Славка заходит за мной утром, и тетя Соня усаживает гостя за стол, поит чаем. Куда бы ни звал меня друг, я вкладываю все силы, чтобы с ним отправиться. Добыча дождевых червей становится для меня откровением, когда мы оказываемся на неиспользуемой земле, зажатой огородом, помойкой и уборной. Здесь вымуровываем из земли кирпичи, доски, булыжники, а под ними кого только нет! Жуки всевозможные: от маленького блестящего, лупоглазого, если его превратить в человека, до бронированного рыцаря — жужелицы. А мокрицы! А струящиеся по земле уховертки! А красные, будто ящички на лапках, клопики! Все они семенят прочь, ввинчиваются в ноздреватую, седую от блеклой травы землю, зарываются под стекла и щепочки. А вот — черви! Жирные, водянисто-розовые змеи скользят в пальцах, безжалостно рвут свое тело, лишь бы уйти в почву.
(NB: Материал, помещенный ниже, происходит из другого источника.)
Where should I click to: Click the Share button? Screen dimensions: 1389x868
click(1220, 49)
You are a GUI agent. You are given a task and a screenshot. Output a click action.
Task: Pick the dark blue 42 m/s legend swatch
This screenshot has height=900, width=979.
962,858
Я поражен их решимостью — быть разорванным пополам, не выдержав тяги руки моей и невидимой части кишки, утекающей в землю. Но что им, действительно, делать? Если попадутся целиком — смерть. И вот, такие беспомощные, столь беспощадны они к себе в борьбе за свободу.
Мы идем по узкой тропе. Навстречу из сердцевины леса движется старуха. Славка говорит, она — колдунья, возьмет сейчас и оборотит меня в собаку или лягушку, а то велит окаменеть или навечно заморозит. Он объясняет: главное — в глаза ей не смотреть, тогда она ничегошеньки сворожить не в силах. Я бы улепетнул, но бег, особенно быстрый, возмущает у меня непереносимую резь под ребрами.
Лес стал принадлежать старухе. Каждая ветка, шишечка оказываются ее оплотом. Она вольна обратиться к деревьям, зверям, страшной луже на дороге. Мы — нет. Колдунья уже недалеко. Близко. Рядом. «Здрравствуйте», — испуганно улыбаюсь, в глаза ей не глядя, а лицо перекосив, как червяк закапываюсь в землю. Друг тоже приветствует незнакомку. Больше мы не шевелимся. Не расцепляем своих пальцев.
Тетка, почти что толстая, с плечами поднятыми, напружинилась вся, будто сейчас прыгнет, — так вижу ее, взглядывая исподлобья. Спрашивает, почему глаза прячу. Славка отвечает, что я знаю о ее колдовстве. Женщина просит не пугаться ее, не собирается она нас ни в кого превращать. Велит поднять мне голову, и я, решив, что вся жизнь моя через мгновение видоизменится, взлетаю глазами на теткино лицо и тотчас к нему присасываюсь. Физиономия — асфальт, с овалами битых яблок вокруг глаз. Сами они бесцветные, как осиное крыло, а в них козявочками дрожат зрачки.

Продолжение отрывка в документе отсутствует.